:: DOCUMENT SEGMENT ::
Syed Badrudduja (সৈয়দ বদরুদ্দোজা; 4 January 1900 – 18 November 1974) was an Indian-Bengali politician, parliamentarian, and activist. He was a member of West Bengal Legislative Assembly, member of Indian parliament Lok Sabha and the Mayor of Calcutta. He was involved with the anti-colonials movements like Khilafat Movement and Civil Disobedience Movement, and was an advocate of Huseyn Shaheed Suhrawardy's United Bengal proposal.

==Early life and education==
Badrudduja was born on 4 January 1900 in Talibpur village in Murshidabad district to Syed Abdul Ghafur. He studied at Calcutta Madrassa, Presidency College Calcutta, and the University of Calcutta, and earned an M.A. and an L.L.B.

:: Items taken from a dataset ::

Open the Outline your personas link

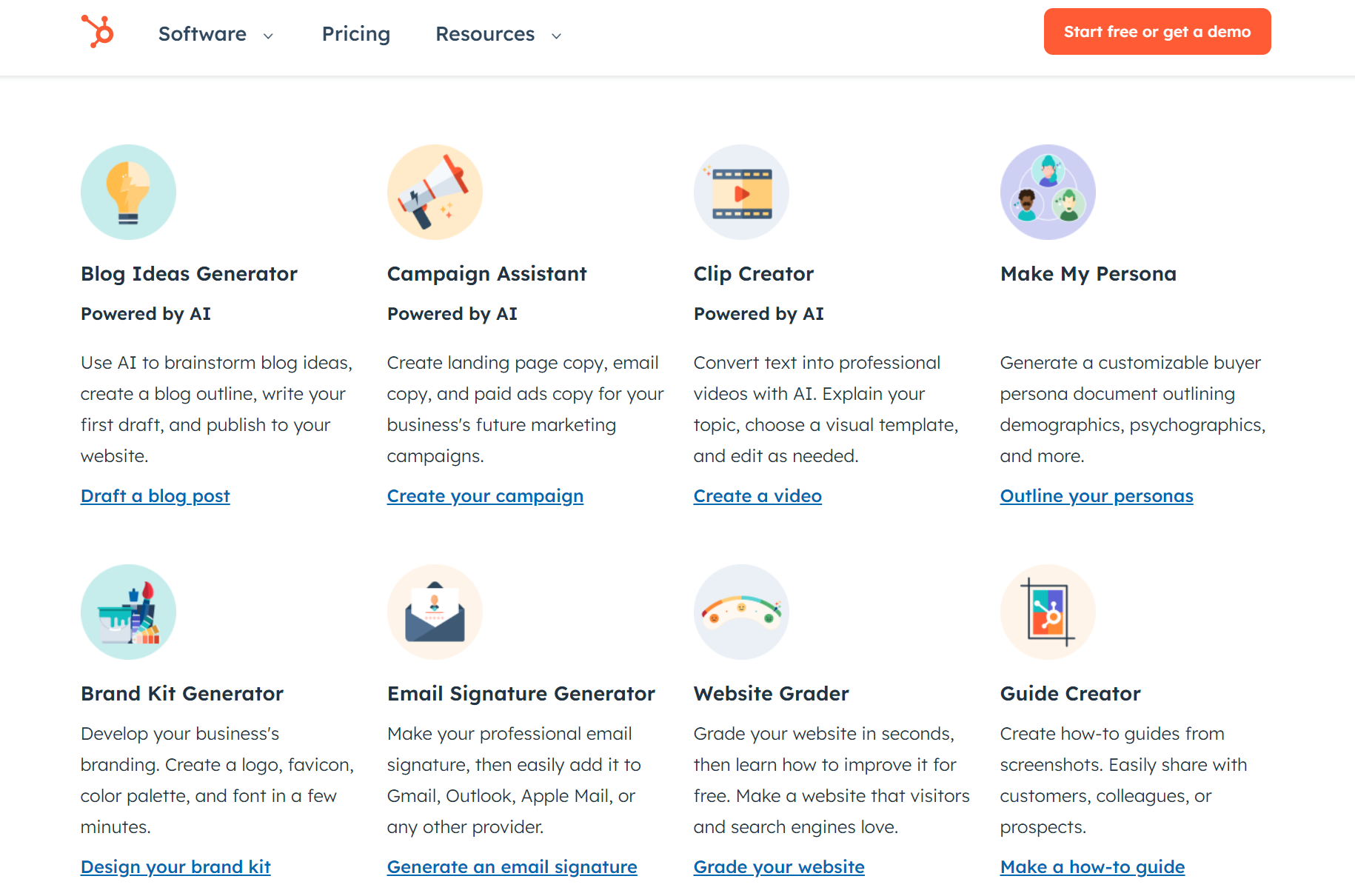(x=1097, y=495)
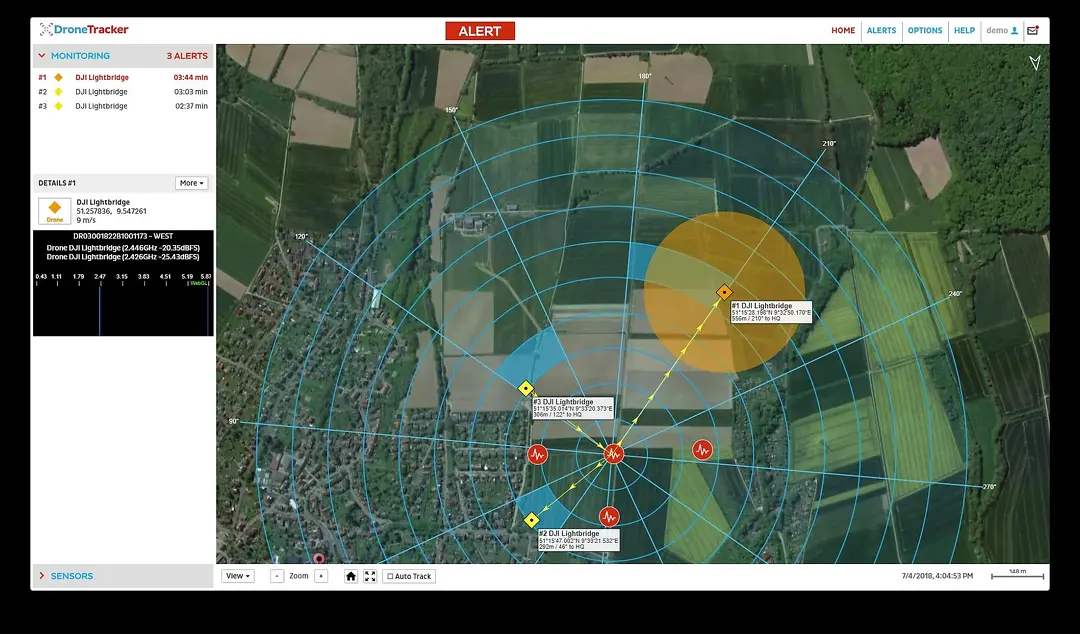
Task: Select the yellow drone #3 marker on map
Action: (x=525, y=388)
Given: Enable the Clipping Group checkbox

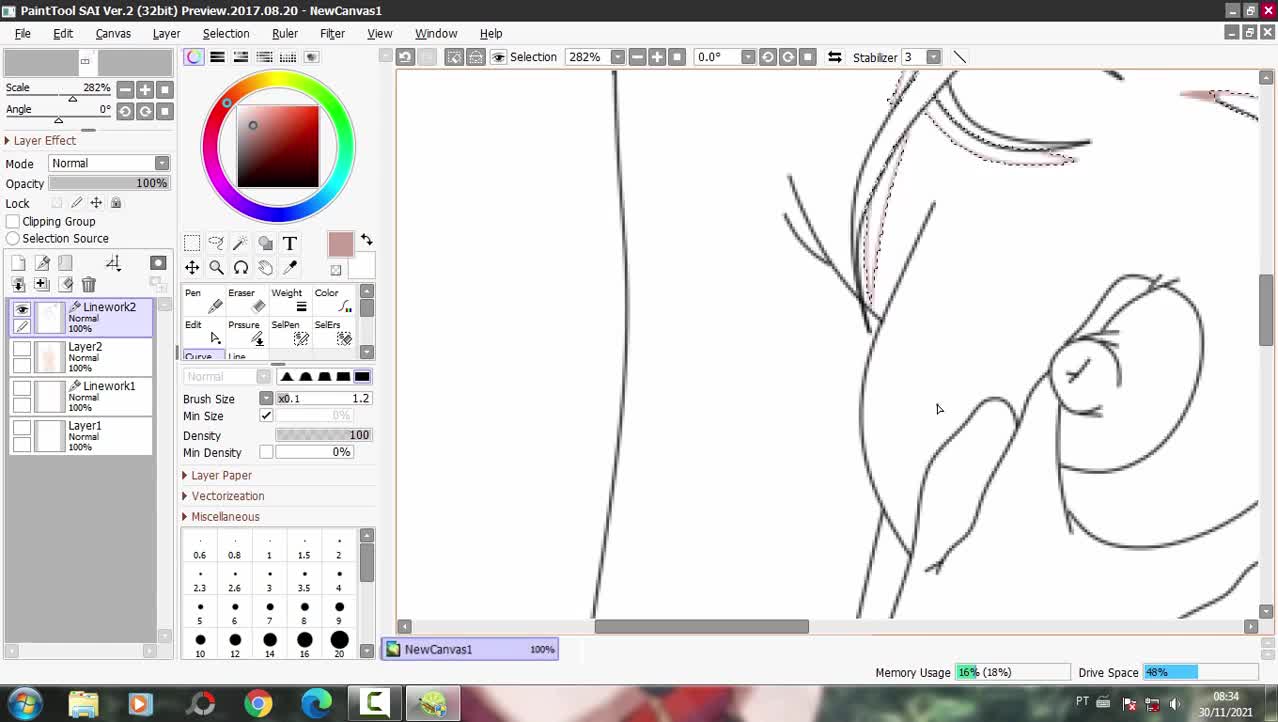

:: PROBLEM TO SOLVE ::
Reproduce word for word the part of the Syed Badrudduja passage between "Syed Badrudduja (সৈয়দ" and "and an L.L.B.", inclusive. This data was drawn from a separate source.

:: TASK OUTPUT ::
Syed Badrudduja (সৈয়দ বদরুদ্দোজা; 4 January 1900 – 18 November 1974) was an Indian-Bengali politician, parliamentarian, and activist. He was a member of West Bengal Legislative Assembly, member of Indian parliament Lok Sabha and the Mayor of Calcutta. He was involved with the anti-colonials movements like Khilafat Movement and Civil Disobedience Movement, and was an advocate of Huseyn Shaheed Suhrawardy's United Bengal proposal.

==Early life and education==
Badrudduja was born on 4 January 1900 in Talibpur village in Murshidabad district to Syed Abdul Ghafur. He studied at Calcutta Madrassa, Presidency College Calcutta, and the University of Calcutta, and earned an M.A. and an L.L.B.